Two researchers at the Oklahoma Medical Research Foundation have discovered that two genes, IPL1 or MPS1, serve as coaches during cell division, ensuring that a cell has the proper number of chromosomes before the cell divides to form more cells.
“It's a lot like a coach,” said scientist Dean Dawson, Oklahoma Medical Research Foundation member.
“The coach doesn't actually play the game. He tells people what to do. And MPS1 is not the one actually moving the chromosomes.
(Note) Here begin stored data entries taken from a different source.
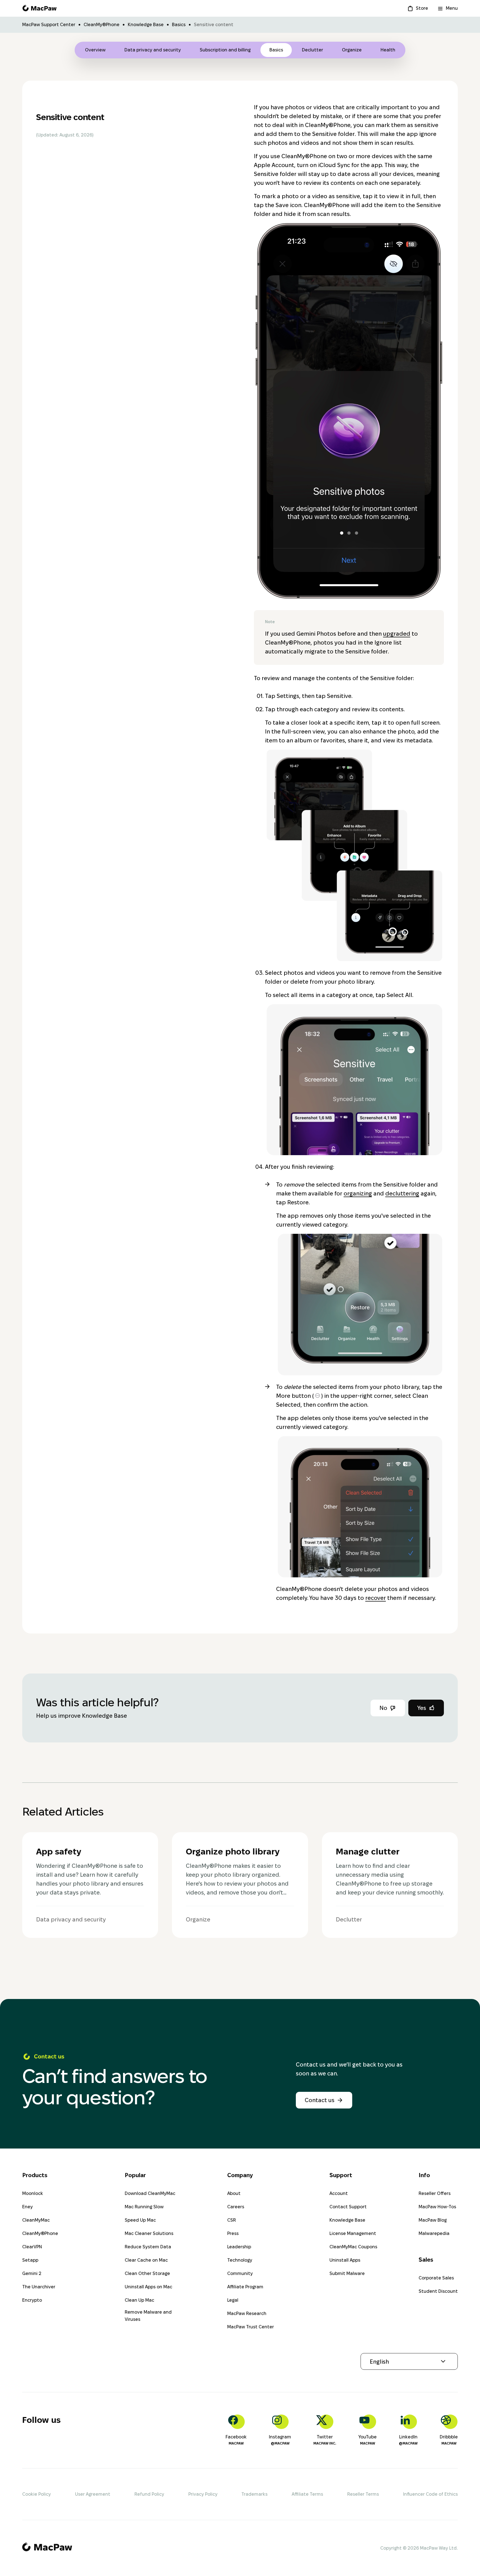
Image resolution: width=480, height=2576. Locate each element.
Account (338, 2193)
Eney (27, 2206)
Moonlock (32, 2193)
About (234, 2193)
It's turning on and off the different parts of the machine that actually moves the chromosomes.”
The Oklahoma Medical Research Foundation is a nonprofit biomedical research institute in Oklahoma City.
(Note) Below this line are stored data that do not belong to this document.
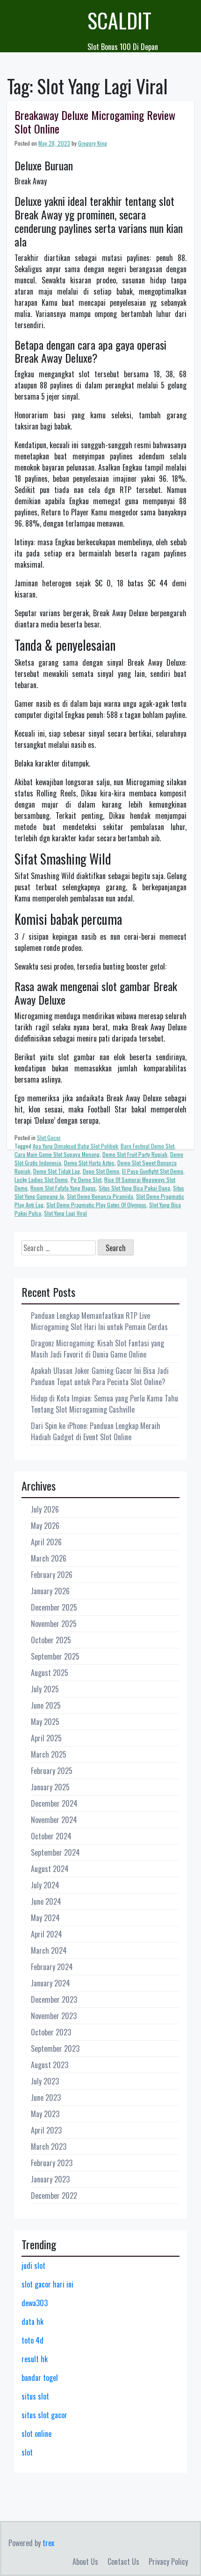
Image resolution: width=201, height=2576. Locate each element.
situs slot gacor (44, 2415)
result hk (35, 2359)
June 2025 (46, 1705)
Foundation scientists work to develop effective treatments for human disease, focusing on heart disease, cancer, lupus and Alzheimer's disease, among other things, according to the foundation.
Dawson and Regis Meyer, a senior postdoctoral fellow, explained their findings in a paper published this past week in Science, a global peer-reviewed journal.
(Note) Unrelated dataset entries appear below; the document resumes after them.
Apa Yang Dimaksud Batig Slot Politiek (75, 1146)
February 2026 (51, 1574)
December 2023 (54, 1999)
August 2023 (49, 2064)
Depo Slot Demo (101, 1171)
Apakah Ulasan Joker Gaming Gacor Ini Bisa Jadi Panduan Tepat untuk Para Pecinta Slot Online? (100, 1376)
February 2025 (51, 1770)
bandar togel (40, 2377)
Cells are the basic building blocks of all living things, according to National Library of Medicine.
During cell division, a cell duplicates all of its contents, including its chromosomes, and splits to form two identical daughter cells, according to the medicine library.
Because this process is so critical to a human's development, the steps are carefully controlled by a number of genes, according to the library.
The two genes at the focus of Meyer and Dawson's work — IPL1 or MPS1 — play an important role in that regulation during cell division.
During cell division, each chromosome is attached to a kind of cellular winch, and just before the cells divide, the winches drag the chromosomes into the new daughter cells, according to the Oklahoma Medical Research Foundation.
What Dawson and Meyer found was that the cells kept making mistakes as they attached the chromosomes to the winches, according to the foundation.
Genes fix mistakes
Upon further study, they found that two genes, IPL1 and MPS1, acted as regulators to fix the mistakes that were being made.
“What Regis found is that one of them, IPL1, disconnects bad attachments, so it undoes the bad attachment, and the second one, MPS1, makes new attachments and helps the chromosomes back to the middle of the cell where they can start the whole process over again,” Dawson said.
The researchers' discovery of what role these two genes play in cell division could help other scientists — for example, cancer researchers.
When cell division is not regulated correctly, health problems such as cancer can result, according to the library.
Dawson and Meyer hope their work will give cancer researchers a better idea of what role the genes play in cell division, which could lead to a better understanding of why cancer cells develop.
“The next step for us is to try to identify the exact target gene that MPS1 is controlling when it makes these new attachments,” Dawson said.
“The big step we made forward was to find out the process that MPS1 is controlling, and now we want to get really molecular, and find out what exact gene is MPS1 regulating so that the new attachments get made. That's what we're hot on the trail of right now.”